Many high-quality firms typically end up in either the Russell 1000 Growth Index or the Russell 2000 Growth Index simply because their P/B valuation is above average, regardless of whether they have superior returns on capital (which should in itself justify their inclusion). Numerous studies have shown that P/B is perhaps one of the worst valuation metrics for modern times as there can be challenges with intangible asset accounting, buybacks or historical prices. Indeed, we estimate that approximately half of the Russell 1000 Growth Index today (as of June 30, 2021) are high-quality stocks; the typical growth factor criticisms should not apply to them. Yet, we can’t find too many cheaply valued stocks among Russell 1000 Growth Index constituents, and their previously strong momentum has mostly disappeared. Still, as shown in Exhibit 3, there is quality—the kind of quality that generates long-term strategic outperformance and forms one of the strategic pillars of our investment approach.
Our View
Our research shows, perhaps counterintuitively, that company growth alone has not generated excess returns for investors—and that low-profitability growth has not generated historical excess returns. Given this, we would argue that growth-style indexes, with their questionable metrics and two-dimensional views, are of little use to investors seeking to maximize their returns. While we do not broadly view growth as a consistent driver of excess returns, we do like many growth index constituents. Exhibit 4 shows the relative return of quality stocks within the Russell 1000 Growth Index.
We have said if before, and will say it again: There is no shortcut to long-term investment success. While trendy growth stocks grab headlines (and sometimes generate fast money for speculators), we believe that quality companies make for good investments.
The elevated prices of growth stocks today will likely unwind precisely as they did in the 2000s. To us, in a world of ever-evolving unknown unknowns, diversification appears to be the only prudent solution (as cliché as it may sound). At SEI, in an effort to help investors avoid the kind of loss that was widely inflicted by the tech bubble of the 2000s, we seek to construct portfolios that offer sufficiently broad allocations to stocks, industries and asset classes.

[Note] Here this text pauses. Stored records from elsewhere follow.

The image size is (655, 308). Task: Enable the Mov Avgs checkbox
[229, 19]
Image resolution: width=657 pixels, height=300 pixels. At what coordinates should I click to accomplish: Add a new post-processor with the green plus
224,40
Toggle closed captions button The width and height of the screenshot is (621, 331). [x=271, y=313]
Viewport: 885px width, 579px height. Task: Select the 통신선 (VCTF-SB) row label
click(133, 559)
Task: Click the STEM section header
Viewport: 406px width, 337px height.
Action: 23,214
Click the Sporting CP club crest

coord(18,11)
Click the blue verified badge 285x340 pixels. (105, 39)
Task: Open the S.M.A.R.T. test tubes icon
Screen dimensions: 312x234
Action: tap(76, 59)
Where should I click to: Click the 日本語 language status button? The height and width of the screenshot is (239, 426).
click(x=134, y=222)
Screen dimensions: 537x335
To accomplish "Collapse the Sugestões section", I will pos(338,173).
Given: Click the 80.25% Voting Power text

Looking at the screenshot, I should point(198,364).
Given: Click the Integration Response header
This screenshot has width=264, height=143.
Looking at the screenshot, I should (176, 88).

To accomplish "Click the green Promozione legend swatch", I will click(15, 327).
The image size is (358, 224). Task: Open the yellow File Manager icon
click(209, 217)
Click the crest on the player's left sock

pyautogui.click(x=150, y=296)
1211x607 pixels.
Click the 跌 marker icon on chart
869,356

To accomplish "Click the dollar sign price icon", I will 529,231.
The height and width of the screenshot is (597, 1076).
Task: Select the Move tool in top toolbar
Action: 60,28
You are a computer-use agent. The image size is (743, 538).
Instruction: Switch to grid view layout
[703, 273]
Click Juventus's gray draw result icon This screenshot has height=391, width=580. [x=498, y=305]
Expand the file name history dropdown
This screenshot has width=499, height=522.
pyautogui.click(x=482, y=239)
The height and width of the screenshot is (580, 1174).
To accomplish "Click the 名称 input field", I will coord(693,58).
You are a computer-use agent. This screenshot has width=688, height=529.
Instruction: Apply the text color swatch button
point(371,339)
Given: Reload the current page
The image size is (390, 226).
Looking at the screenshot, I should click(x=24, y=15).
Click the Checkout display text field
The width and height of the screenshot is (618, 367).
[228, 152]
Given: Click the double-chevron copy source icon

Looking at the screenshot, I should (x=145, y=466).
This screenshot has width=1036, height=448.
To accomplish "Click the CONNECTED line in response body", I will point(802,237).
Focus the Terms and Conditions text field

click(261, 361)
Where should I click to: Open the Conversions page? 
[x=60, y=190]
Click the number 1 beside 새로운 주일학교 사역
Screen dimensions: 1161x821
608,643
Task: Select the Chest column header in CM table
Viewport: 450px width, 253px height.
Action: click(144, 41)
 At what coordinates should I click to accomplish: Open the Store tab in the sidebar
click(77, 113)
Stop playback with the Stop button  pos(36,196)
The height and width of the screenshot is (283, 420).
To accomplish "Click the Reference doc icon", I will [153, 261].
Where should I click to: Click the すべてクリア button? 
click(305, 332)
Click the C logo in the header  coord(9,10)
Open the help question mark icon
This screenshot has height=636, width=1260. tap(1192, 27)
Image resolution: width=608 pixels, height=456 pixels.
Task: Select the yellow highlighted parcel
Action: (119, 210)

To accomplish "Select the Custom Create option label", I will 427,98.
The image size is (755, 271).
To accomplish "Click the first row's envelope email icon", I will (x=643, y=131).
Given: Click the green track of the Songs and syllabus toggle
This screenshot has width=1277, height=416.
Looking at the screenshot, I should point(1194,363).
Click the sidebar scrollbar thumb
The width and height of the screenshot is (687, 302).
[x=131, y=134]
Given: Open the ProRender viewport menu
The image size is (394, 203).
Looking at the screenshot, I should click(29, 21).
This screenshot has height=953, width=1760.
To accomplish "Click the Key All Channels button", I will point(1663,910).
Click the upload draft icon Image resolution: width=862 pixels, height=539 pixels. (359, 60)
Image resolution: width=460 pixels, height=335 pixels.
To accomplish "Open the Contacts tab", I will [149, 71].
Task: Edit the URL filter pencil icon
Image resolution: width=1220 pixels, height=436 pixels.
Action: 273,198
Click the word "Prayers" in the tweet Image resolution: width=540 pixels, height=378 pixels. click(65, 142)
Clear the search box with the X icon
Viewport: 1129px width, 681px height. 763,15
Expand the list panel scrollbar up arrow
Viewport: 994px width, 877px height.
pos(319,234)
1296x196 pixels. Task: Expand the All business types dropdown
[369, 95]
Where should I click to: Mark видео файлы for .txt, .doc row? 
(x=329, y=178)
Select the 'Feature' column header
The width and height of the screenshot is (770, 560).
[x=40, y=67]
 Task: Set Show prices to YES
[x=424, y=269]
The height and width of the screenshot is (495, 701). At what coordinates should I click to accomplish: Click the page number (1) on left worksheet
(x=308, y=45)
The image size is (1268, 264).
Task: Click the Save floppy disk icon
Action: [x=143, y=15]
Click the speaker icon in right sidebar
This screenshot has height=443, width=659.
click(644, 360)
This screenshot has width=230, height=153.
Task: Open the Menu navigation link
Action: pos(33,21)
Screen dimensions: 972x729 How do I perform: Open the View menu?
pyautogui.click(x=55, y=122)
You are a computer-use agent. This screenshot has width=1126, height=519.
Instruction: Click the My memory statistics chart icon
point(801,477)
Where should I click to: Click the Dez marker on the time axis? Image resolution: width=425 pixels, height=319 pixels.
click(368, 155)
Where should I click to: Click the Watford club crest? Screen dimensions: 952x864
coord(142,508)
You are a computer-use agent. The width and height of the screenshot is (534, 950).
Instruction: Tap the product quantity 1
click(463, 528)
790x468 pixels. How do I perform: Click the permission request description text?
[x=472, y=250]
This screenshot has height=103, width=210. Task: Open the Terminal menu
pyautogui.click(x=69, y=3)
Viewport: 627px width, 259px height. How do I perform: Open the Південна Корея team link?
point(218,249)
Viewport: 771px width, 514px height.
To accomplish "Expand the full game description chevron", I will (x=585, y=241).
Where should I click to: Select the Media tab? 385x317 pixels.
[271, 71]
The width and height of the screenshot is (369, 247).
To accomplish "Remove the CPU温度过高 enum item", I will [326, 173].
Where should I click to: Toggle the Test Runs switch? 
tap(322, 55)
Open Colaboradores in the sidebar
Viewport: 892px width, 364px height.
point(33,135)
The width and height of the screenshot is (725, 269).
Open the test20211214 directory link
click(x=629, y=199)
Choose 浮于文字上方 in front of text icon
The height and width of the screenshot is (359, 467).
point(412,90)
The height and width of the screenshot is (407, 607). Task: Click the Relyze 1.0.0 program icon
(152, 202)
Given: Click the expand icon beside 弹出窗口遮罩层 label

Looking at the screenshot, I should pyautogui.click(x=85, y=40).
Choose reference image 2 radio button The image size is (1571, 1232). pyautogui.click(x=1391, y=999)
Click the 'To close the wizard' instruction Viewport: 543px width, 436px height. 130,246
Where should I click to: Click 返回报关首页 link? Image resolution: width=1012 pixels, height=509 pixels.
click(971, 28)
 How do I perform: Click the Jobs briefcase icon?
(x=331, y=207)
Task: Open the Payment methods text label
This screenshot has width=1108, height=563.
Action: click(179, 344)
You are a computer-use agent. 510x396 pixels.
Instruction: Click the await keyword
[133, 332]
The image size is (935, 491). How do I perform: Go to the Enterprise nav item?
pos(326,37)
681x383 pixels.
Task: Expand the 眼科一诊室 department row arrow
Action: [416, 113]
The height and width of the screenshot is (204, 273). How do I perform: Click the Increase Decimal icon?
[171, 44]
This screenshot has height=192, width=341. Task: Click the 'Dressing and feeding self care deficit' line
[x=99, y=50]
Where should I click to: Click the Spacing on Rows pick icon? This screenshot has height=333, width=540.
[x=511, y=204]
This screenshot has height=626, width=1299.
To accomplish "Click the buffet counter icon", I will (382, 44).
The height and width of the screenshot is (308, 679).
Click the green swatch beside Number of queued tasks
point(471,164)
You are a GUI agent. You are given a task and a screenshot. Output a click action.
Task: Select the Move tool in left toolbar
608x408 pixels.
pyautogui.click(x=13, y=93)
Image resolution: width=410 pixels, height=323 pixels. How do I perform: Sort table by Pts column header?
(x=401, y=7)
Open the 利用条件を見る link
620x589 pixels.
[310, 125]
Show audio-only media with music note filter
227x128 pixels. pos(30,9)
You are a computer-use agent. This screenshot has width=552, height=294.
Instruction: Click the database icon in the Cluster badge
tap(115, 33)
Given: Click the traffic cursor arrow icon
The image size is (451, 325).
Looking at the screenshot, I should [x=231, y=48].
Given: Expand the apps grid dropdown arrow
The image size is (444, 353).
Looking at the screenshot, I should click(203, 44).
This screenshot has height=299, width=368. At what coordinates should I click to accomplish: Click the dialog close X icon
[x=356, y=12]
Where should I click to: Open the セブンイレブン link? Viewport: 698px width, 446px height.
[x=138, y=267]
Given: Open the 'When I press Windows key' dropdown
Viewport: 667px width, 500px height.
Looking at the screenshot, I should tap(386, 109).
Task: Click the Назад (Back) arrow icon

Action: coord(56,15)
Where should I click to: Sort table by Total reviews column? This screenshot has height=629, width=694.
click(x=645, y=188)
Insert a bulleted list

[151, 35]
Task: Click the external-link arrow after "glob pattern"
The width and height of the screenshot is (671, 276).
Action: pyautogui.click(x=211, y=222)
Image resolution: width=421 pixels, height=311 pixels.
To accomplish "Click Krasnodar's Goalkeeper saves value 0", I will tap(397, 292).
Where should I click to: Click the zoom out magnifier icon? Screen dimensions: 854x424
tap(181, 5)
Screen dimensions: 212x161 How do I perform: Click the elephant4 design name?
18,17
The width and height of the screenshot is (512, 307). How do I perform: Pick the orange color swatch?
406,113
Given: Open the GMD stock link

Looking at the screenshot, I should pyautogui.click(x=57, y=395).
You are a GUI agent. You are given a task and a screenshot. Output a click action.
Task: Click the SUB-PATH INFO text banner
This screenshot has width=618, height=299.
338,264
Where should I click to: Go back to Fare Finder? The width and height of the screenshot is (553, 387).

As always, when the fashion of the day favors a few, we remain skeptical and look elsewhere.
Glossary
Buybacks occur when a company buys its own shares back to reduce the number of shares outstanding on the open market.
Dot-com bubble refers to a period in the late 1990s characterized by a rapid rise in U.S. technology stock valuations, especially internet-based companies.
Forecasted medium-term growth refers to estimates for company growth anywhere from two to 10 years in the future.
Historical prices are the recorded prices of an asset for a range of dates in the past.
Intangible asset accounting records an asset as a long-term holding and then amortizes the asset over its useful life.
Price-to-book ratio compares the market capitalization of a company to its net assets.
Sales per share is calculated by dividing a company’s total revenue by it total shares outstanding.
Index Definitions
Russell 1000 Growth Index measures the performance of the large-cap growth segment of the U.S. equity universe.
Russell 1000 Value Index measures the performance of the large-cap value segment of the U.S. equity universe.
Russell 2000 Growth Index measures the performance of the small-cap growth segment of the U.S. equity universe.